Autus Newsletter » Autumn 2022

No-fault divorce: don’t skip on advice

The number of couples filing for divorce or dissolution has surged after simpler no fault divorce laws came into force in April. But the simpler process shouldn’t mean cutting corners on financial advice.

S pouses or civil partners can now file for divorce (or dissolution for civil partners) jointly online, stating irretrievable differences. Before, one partner needed to prove the other had acted unreasonably or committed adultery. Online divorce applications have risen four-fold from a low of 2,000 a month to 8,000 a month.

While these divorces may be streamlined, separating couples should still seek financial advice, particularly if they are splitting assets like property and pensions.

Evidence suggests that fewer than two in ten divorces have pension sharing orders, although these are often the most valuable financial asset, after a family home.


CGT considerations

Couples who own property jointly may also have capital gains tax (CGT) considerations, particularly if one partner is transferring their share to their former spouse.

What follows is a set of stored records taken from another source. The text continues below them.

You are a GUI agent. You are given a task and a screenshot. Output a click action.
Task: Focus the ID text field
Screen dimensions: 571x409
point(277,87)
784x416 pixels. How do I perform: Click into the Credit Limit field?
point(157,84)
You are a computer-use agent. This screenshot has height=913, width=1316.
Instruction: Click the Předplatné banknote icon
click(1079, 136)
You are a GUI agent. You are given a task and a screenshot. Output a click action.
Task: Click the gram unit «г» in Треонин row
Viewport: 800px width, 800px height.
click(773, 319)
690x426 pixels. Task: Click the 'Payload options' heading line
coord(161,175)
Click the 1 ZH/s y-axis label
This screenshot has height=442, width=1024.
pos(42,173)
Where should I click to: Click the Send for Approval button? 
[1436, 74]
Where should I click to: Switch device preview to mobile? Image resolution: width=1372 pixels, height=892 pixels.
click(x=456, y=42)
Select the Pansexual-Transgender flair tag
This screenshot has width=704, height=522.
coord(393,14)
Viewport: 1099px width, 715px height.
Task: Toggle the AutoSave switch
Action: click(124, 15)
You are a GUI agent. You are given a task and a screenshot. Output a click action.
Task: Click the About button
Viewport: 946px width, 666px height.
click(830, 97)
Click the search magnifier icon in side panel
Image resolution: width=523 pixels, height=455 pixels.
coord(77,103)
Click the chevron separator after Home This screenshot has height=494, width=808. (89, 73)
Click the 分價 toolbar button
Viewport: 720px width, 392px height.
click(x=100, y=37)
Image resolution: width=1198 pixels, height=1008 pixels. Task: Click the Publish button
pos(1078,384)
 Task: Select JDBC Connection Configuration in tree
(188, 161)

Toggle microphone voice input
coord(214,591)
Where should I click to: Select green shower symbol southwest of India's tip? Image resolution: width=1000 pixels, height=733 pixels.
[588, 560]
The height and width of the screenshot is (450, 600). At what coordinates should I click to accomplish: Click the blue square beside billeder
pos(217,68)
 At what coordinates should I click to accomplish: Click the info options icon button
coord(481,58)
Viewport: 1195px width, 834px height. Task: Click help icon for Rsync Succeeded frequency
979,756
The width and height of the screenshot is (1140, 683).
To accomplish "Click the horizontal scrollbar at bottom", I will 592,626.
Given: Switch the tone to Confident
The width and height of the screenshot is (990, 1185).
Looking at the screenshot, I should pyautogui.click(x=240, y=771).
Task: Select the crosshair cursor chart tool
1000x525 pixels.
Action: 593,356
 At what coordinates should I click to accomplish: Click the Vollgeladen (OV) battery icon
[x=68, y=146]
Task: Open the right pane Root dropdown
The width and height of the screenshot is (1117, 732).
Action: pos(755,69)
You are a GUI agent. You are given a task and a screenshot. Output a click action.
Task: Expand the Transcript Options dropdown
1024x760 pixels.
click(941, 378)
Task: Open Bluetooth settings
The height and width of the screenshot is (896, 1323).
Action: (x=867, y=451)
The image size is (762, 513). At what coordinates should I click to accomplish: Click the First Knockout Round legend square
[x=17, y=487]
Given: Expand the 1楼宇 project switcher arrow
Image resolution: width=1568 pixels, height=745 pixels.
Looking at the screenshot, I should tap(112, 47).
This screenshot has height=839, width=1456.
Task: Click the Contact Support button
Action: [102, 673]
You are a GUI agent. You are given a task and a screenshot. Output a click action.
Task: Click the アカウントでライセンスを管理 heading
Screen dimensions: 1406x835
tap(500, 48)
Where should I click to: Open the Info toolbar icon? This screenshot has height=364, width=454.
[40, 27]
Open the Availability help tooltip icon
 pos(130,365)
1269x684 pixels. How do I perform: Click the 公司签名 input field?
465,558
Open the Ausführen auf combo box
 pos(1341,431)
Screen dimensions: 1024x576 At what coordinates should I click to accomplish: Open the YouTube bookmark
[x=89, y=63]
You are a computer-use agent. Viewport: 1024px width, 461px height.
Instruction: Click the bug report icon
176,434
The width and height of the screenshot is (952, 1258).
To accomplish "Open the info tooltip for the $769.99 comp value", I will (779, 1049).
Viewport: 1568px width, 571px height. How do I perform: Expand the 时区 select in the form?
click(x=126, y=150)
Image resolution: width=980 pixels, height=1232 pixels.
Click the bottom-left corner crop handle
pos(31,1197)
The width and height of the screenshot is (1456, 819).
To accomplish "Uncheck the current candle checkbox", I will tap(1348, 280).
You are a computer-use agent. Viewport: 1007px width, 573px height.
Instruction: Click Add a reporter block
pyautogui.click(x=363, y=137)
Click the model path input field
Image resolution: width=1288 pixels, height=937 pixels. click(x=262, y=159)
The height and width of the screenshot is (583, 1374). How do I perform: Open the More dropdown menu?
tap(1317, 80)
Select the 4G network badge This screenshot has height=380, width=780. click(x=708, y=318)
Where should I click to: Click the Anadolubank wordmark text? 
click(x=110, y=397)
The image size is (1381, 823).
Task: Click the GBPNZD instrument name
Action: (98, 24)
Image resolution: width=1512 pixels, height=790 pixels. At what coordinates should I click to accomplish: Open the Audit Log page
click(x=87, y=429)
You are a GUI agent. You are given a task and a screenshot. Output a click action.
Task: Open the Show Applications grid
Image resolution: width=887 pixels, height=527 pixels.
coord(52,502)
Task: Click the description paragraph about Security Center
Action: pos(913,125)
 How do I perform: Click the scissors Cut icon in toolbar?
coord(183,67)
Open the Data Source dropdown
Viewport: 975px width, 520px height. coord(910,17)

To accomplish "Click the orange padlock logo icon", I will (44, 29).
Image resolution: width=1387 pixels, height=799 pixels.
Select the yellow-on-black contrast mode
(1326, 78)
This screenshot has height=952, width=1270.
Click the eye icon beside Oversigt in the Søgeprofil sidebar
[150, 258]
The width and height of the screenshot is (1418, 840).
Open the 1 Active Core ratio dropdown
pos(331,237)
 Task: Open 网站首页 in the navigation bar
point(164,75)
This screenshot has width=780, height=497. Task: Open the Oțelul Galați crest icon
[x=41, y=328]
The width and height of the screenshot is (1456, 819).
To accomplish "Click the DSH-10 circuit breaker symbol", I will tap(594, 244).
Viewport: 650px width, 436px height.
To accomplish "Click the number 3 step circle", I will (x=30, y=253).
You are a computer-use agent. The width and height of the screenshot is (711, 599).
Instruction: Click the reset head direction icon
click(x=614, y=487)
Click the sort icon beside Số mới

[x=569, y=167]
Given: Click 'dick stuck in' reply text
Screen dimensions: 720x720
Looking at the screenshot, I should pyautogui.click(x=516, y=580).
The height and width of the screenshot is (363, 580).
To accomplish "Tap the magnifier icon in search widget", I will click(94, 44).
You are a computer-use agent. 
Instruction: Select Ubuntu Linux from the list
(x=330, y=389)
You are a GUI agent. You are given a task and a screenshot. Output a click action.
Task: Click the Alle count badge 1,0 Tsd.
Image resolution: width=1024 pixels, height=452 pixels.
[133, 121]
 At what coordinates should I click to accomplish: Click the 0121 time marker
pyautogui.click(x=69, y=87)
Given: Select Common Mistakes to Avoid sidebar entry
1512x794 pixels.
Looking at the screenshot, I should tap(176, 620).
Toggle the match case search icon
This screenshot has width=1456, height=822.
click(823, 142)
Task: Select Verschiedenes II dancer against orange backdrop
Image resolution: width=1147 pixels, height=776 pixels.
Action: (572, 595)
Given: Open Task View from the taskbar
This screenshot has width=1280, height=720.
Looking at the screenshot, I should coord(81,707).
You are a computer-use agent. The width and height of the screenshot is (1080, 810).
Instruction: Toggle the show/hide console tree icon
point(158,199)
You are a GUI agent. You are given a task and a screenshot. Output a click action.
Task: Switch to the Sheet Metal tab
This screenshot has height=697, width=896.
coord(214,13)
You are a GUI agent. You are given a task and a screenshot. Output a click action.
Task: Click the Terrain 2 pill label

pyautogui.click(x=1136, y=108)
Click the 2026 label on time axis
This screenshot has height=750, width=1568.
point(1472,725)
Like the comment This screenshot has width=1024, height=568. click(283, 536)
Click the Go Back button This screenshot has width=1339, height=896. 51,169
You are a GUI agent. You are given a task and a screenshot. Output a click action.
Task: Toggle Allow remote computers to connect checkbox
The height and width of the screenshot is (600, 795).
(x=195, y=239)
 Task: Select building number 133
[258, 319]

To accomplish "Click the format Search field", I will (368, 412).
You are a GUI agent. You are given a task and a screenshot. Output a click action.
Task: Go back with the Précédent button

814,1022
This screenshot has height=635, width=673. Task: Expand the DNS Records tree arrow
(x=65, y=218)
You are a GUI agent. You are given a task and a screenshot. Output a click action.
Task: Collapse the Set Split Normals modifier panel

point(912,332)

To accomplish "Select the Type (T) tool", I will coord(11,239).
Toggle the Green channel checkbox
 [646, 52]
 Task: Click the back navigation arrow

Although there is normally no CGT on the sale of a primary residence, if a couple splits, and one now lives elsewhere, this tax might apply. However, if the property is transferred within the tax year of separation no CGT is due. This makes it important to get the timing of a sale or transfer right, as it could potentially result in a saving of thousands of pounds.

New rules from April 2023 should make this aspect of life easier for divorcing couples. The parties will have up to three years to make what are known as ‘no gain, no loss’ transfers of assets between themselves after they stop living together.

These changes should make the CGT rules fairer and give spouses and partners more time to negotiate a fair split of assets, rather than rushing proceedings to meet an artificial tax timetable. The new legislation will also introduce some rules for those who maintain a financial interest in the matrimonial home after separation. This will allow a spouse to claim private residence relief (PRR) when it is sold, meaning they won’t have to pay CGT on this transaction.



* The Financial Conduct Authority does not regulate tax advice. Tax treatment varies according to individual circumstances and is subject to change.